Is the word escapee used in daily conversations?

Low-Phase-8972
As a middle advanced non-English speaker, I’ve never seen anyone say this word! Even in reality shows and tv series, I can barely remember anyone said that word. So native speakers, did you bump into this word before?

19 comments

Puzzled_Employment50
It doesn’t come up very often in my life, but it’s common enough. It might be more common to someone who works in law enforcement or something. It’s also a fairly standard way of forming a word: someone who trains is a trainee, someone who escapes is an escapee.
alejandromnunez
If you work at an escape room it probably comes up daily
paranoidkitten00
I'm familiar with it but I think it's too formal to be used in daily conversations. You'll see it a lot on the news though
Chase_the_tank
1. People are expected to know that word. (E.g., a 2011 low budget horror film used that word as the title.) 2. \-ee is a well known pattern in English: trainee (someone being trained to do a new job), absentee (someone who is absent from school, work, etc.), addressee (the person who a letter is addressed to), etc. Do note that while some words have -er/-ee pairs, others do not. People will be familiar with the concept of a trainer training a trainee.

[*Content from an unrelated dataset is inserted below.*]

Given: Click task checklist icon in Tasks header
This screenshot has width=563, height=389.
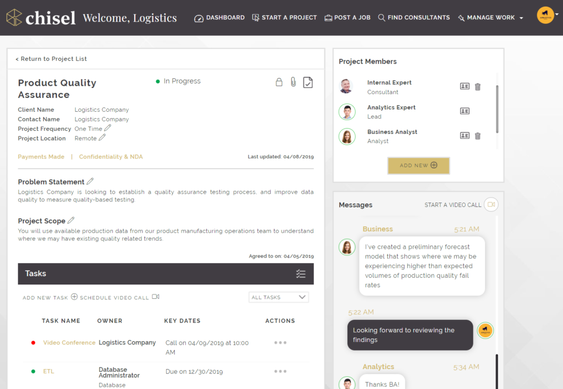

If you try to use "killee" to describe the victim of a killer, people will look at you funny.
Ancient-City-6829
\[verb\]-ee can be used to describe someone on which the verb has acted, it's a standard modification for noun forming and doesn't need unique dictionary definitions for every word it creates. Some common ones include employee, absentee, nominee, attendee, refugee, trainee, etc etc. Heres a nonstandard example I just made up: runee. Run is the verb, runner is the one who runs, and the runee is the one being run upon, such as the road. Escapee is nonstandard, acceptable, but a bit ambiguous. "Escape" has three targets -- the one escaping, the one being escaped from, and the one being escaped to. The escaper would be the one doing the escaping, the escapee could either be the one being escaped from or the one being escaped to. Given the context of the card, where the demon is wearing broken chains, I think they might have meant "escaper" but "escapee" sounded cooler. And both the words are uncommon enough that the meaning is not significantly distorted by using the wrong term
AccomplishedAd7992
i wouldn’t say it’s used in everyday conversation, but it’s definitely a known word
meowmeow6770
Common word in context, but that context doesn't come up very often
sfwaltaccount
Daily? Nah, probably not. But it's not too strange. I think most any native English speaker would understand it means "someone who escaped". In casual speech it would probably be more common to say "escaped prisoner" or something like that though.
SoggyWotsits
It’s used on the news in England, usually to describe a person or animal when they’ve escaped from a prison or zoo. Sometimes informally used to describe a dropped chip or sweet… “we’ve got an escapee!”.
KatVanWall
I don’t work in a zoo or a prison, so no, I don’t use it daily. It’s widely understood though.
Ozfriar
Yes.
longknives
A 3 mana 3/7 that summons 3 minions for your opponent? Long gone are the days of the 4 mana 7/7
MeepleMerson
No, but only because few daily conversations are about people (or animals) escaping from something. It's a very common word, but about a subject that people don't talk about every day.
Just_Ear_2953
Use? No, but only because it is rarely applicable. Know? Absolutely. We understand the meaning.
ebrum2010
It's common, but not a core vocabulary word you'd hear daily. It usually only comes up when talking about someone who has escaped. I guess if you worked in a prison with poor security you might hear it every day 😂 You should know it but don't go crazy trying to memorize it.
CJ22xxKinvara
If you know how the employee works, then the concept transfers. This word, individually may not come up a ton, but other -ee words for describing a person do.
coxr780
Escapee is almost solely used in the context of a “prison escapee”
Important-Jackfruit9
I say "escapee" when the cats get out of the room they are being kept in. "We have an escapee! Catch the cat!"
matt_the_marxist
Yeah, I'd say most folks would be familiar with it. But more generally, any verb + ee is one who does that verb or is on the receiving end of that verb, depending on context. Like payer & payee.